Can I use std::async without waiting for the future limitation?
Solution 1:
You can move the future into a global object, so when the local future's destructor runs it doesn't have to wait for the asynchronous thread to complete.
std::vector<std::future<void>> pending_futures;
myResonseType processRequest(args...)
{
//Do some processing and valuate the address and the message...
//Sending the e-mail async
auto f = std::async(std::launch::async, sendMail, address, message);
// transfer the future's shared state to a longer-lived future
pending_futures.push_back(std::move(f));
//returning the response ASAP to the client
return myResponseType;
}
N.B. This is not safe if the asynchronous thread refers to any local variables in the processRequest
function.
While using
std::async
(at least on MSVC) is using an inner thread pool.
That's actually non-conforming, the standard explicitly says tasks run with std::launch::async
must run as if in a new thread, so any thread-local variables must not persist from one task to another. It doesn't usually matter though.
Solution 2:
why do you not just start a thread and detach if you do not care on joining ?
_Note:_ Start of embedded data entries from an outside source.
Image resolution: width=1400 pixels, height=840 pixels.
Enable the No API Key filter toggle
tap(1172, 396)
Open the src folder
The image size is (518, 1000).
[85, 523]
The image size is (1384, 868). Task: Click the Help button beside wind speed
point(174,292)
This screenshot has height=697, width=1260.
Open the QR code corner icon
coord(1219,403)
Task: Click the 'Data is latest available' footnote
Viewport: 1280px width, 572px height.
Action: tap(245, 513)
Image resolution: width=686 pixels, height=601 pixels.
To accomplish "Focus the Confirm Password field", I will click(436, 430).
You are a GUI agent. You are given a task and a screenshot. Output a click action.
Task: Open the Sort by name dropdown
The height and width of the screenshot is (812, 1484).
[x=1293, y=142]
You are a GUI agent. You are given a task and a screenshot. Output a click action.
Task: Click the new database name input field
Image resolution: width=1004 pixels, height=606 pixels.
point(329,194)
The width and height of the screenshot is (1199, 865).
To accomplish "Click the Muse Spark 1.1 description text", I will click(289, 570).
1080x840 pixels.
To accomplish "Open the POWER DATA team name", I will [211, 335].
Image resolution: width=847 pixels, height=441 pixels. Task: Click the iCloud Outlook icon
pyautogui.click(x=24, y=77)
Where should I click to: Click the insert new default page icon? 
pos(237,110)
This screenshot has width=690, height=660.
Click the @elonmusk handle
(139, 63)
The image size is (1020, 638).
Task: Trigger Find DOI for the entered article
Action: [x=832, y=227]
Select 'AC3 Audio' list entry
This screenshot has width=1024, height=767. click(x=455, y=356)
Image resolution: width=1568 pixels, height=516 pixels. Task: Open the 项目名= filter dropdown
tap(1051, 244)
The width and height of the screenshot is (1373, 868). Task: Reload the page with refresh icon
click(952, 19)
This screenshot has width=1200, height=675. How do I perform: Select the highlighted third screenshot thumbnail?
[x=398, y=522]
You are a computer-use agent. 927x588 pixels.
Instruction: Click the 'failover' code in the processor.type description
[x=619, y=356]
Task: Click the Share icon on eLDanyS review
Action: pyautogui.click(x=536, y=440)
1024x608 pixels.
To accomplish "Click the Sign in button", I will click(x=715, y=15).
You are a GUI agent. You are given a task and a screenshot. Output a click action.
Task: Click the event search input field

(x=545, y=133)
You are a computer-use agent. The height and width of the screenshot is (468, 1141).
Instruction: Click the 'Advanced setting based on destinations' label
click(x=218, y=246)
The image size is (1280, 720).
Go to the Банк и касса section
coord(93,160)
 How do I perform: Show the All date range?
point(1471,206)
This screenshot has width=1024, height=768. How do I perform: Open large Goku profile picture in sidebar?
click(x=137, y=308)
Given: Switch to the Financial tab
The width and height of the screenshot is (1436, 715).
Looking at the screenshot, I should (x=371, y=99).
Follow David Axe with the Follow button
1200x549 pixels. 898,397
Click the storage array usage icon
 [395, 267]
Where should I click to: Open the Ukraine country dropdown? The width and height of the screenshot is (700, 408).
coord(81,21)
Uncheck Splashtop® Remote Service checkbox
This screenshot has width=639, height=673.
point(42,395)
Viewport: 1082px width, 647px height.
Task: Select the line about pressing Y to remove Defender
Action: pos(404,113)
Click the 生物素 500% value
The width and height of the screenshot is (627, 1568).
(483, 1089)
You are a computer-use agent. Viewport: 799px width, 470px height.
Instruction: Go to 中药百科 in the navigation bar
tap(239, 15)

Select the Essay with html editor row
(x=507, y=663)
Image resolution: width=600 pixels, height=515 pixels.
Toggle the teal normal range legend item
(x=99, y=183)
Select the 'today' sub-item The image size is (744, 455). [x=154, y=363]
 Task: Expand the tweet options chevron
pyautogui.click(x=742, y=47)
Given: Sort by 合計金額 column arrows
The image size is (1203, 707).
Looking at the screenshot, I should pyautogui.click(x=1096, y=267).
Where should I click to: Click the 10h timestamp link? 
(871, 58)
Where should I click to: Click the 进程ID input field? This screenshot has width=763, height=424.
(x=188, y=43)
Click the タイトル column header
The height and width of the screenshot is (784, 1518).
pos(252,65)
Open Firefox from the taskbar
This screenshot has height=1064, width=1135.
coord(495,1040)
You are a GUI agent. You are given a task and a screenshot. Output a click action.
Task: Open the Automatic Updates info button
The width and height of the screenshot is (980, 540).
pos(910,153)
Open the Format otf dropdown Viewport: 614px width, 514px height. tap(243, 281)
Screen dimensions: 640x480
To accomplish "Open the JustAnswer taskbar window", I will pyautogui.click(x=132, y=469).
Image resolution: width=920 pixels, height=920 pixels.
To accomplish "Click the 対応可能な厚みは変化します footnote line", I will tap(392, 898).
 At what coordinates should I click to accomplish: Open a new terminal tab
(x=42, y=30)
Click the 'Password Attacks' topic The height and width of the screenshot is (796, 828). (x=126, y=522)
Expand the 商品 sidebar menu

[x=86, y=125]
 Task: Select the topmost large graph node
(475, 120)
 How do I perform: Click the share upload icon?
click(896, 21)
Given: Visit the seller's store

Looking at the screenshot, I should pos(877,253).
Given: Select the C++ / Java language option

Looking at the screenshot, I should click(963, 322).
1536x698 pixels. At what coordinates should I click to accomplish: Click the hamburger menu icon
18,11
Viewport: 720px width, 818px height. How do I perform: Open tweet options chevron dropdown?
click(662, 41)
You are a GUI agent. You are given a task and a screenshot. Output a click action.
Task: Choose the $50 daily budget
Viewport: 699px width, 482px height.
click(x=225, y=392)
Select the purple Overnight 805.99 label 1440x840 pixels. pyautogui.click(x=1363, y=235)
std::thread{ sendMail, address, message}.detach();
std::async is bound to the lifetime of the std::future it returns and their is no alternative to that.
Putting the std::future in a waiting queue read by an other thread will require the same safety mechanism as a pool receiving new task, like mutex around the container.
Your best option, then, is a thread pool to consume tasks directly pushed in a thread safe queue. And it will not depends on a specific implementation.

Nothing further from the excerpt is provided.